In Book: A Futurist’s Manifesto, to be published by O’Reilly (print) and Pressbooks (electronic) on March 22, McGuire explains further:
If you think about “books”—which are, more or less, collections of words, sentences, and images arranged in a particular way—and compare them to, say, websites—which are, more or less, collections of words, sentences, images, audio, and video, arranged in a particular way—there is a jarring distinction that presents itself. We have decided, for mostly historical reasons, that collections of words and sentences of one kind go into a “book” and collections of words and sentences of another kind go onto the “Internet.”
And while I get what he’s saying here, it isn’t quite as true as he makes it sound. Think, for instance, of people tooling around Stuttgart in Daimlers in the late 1800s. And someone says, “the ‘car’ and the ‘bicycle’ are the exact same thing: mark my words. The distinction between them will soon disappear.”

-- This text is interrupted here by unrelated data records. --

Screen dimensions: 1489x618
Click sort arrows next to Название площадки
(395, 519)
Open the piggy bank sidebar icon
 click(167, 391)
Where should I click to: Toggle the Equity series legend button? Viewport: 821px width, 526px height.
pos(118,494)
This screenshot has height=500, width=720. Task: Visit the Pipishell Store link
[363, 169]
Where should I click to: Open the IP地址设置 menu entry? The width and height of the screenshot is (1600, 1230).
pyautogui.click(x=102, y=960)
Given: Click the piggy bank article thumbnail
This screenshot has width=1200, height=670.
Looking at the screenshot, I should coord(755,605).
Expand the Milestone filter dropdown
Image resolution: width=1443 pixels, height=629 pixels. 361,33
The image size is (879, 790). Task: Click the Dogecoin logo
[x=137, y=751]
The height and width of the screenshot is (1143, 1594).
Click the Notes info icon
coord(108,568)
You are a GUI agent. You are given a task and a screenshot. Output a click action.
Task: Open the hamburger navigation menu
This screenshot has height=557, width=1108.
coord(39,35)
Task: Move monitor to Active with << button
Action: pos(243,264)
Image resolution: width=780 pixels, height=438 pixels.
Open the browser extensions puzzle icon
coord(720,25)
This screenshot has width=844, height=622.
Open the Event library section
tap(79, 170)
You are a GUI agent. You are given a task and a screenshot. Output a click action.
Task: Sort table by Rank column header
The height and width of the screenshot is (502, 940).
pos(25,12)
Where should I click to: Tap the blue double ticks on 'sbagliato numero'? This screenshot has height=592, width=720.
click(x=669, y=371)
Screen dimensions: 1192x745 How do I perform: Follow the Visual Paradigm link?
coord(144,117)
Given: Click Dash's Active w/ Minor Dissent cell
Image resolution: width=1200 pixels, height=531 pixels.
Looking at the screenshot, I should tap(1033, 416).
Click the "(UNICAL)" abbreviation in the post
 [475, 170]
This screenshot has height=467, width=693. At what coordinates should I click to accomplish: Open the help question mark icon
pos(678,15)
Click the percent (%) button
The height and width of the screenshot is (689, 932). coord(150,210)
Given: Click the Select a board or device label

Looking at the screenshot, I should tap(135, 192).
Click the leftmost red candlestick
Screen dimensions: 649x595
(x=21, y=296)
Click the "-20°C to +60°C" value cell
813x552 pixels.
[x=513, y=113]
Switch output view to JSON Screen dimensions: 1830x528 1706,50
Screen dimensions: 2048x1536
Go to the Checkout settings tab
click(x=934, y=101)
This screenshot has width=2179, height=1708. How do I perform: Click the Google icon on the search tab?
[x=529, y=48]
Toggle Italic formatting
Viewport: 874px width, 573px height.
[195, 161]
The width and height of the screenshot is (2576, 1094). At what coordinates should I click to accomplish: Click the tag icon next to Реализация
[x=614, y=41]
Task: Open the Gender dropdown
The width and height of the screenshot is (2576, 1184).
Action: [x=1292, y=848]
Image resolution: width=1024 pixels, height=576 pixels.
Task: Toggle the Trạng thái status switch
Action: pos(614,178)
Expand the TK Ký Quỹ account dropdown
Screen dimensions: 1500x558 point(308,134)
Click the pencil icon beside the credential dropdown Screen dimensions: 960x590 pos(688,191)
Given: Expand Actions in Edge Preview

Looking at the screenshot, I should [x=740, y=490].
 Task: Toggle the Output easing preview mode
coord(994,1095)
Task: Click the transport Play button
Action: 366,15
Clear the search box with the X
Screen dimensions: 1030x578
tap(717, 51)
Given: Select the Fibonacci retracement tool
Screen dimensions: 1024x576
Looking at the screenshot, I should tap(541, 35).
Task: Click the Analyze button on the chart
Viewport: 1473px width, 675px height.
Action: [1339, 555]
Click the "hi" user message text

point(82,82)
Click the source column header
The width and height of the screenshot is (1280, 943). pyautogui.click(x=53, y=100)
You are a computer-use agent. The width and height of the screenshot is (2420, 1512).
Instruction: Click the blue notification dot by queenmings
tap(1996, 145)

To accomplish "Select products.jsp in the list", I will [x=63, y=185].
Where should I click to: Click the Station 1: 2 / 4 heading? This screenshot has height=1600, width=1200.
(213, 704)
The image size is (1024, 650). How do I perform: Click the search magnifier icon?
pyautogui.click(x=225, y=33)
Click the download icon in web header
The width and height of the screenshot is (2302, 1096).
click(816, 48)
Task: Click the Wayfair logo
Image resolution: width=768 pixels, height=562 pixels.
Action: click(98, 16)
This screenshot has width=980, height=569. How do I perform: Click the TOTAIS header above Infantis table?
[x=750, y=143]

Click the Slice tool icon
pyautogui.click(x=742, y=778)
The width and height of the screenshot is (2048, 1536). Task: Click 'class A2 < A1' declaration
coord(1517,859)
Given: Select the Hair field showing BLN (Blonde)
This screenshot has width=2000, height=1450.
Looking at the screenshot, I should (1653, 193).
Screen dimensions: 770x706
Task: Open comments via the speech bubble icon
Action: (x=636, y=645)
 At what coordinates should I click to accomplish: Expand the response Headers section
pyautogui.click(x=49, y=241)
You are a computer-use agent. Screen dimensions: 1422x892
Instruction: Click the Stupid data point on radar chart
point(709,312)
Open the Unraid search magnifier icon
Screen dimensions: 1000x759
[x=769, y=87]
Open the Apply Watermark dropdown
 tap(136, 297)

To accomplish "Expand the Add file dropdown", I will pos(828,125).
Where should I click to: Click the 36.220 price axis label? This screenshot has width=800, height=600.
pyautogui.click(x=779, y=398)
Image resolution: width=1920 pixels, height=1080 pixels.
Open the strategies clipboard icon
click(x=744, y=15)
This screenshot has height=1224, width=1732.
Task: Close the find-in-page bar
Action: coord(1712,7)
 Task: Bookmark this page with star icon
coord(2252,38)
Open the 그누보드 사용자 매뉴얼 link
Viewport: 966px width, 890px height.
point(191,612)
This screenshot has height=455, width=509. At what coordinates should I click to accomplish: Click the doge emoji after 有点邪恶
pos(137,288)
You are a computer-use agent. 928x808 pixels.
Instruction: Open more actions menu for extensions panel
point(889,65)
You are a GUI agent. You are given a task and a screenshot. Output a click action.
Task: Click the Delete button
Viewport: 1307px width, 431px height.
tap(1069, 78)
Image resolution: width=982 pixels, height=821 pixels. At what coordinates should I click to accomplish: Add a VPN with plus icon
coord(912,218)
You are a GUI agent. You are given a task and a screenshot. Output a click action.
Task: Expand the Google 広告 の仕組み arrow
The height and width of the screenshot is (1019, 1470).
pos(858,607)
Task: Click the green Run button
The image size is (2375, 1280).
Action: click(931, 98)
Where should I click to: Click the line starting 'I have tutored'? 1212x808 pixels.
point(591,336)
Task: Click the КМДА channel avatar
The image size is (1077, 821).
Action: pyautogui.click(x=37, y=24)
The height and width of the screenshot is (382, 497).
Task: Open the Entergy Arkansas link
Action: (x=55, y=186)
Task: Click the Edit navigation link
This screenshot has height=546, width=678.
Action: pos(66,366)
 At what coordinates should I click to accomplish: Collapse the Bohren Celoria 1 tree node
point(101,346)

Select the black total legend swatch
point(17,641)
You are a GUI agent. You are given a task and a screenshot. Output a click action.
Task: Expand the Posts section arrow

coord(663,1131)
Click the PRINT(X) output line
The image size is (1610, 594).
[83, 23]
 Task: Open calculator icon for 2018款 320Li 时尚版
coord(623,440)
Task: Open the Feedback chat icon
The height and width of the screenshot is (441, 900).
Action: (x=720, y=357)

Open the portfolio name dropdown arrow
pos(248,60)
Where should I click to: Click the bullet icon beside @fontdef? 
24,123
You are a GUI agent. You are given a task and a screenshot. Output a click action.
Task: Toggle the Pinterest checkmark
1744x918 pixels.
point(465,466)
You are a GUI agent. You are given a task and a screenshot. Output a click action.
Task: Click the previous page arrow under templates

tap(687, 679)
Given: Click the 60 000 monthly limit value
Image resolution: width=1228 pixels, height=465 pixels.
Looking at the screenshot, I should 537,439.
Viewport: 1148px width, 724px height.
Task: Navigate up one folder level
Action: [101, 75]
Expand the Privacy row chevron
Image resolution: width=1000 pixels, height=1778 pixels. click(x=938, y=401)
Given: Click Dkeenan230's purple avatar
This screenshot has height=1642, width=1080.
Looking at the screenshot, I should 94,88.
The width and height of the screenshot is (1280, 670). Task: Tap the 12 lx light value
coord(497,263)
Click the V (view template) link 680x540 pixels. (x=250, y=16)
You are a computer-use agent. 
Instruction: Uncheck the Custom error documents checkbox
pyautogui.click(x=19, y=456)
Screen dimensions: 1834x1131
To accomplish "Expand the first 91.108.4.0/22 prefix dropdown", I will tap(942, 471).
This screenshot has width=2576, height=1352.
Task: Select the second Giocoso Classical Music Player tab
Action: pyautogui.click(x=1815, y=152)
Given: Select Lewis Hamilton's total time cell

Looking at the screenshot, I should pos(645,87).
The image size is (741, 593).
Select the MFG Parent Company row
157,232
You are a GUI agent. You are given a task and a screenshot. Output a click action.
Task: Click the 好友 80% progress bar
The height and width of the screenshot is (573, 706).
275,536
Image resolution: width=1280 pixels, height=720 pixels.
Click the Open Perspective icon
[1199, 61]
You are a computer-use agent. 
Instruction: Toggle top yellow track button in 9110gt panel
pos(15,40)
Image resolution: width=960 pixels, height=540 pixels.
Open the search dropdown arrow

On one level, all of that is true. Both cars and bicycles have wheels. And you use both of them to get from one place to another. An argument could even be made for the mechanical skill involved in creating/building/maintaining them. And in both cases, you have to know what you’re doing, at least a little bit: you can’t just hop on.

But see, here we are, more than a century later and though there have been times when the technology has blended, we still have cars. We still have bikes. They are distinct. Unique. Separately important. And you can store them in the same place and think about them in the same way but they’re not ever going to be the same thing. And some of us? We need them both. ◊

Linda L. Richards is the editor of January Magazine and the author of several books.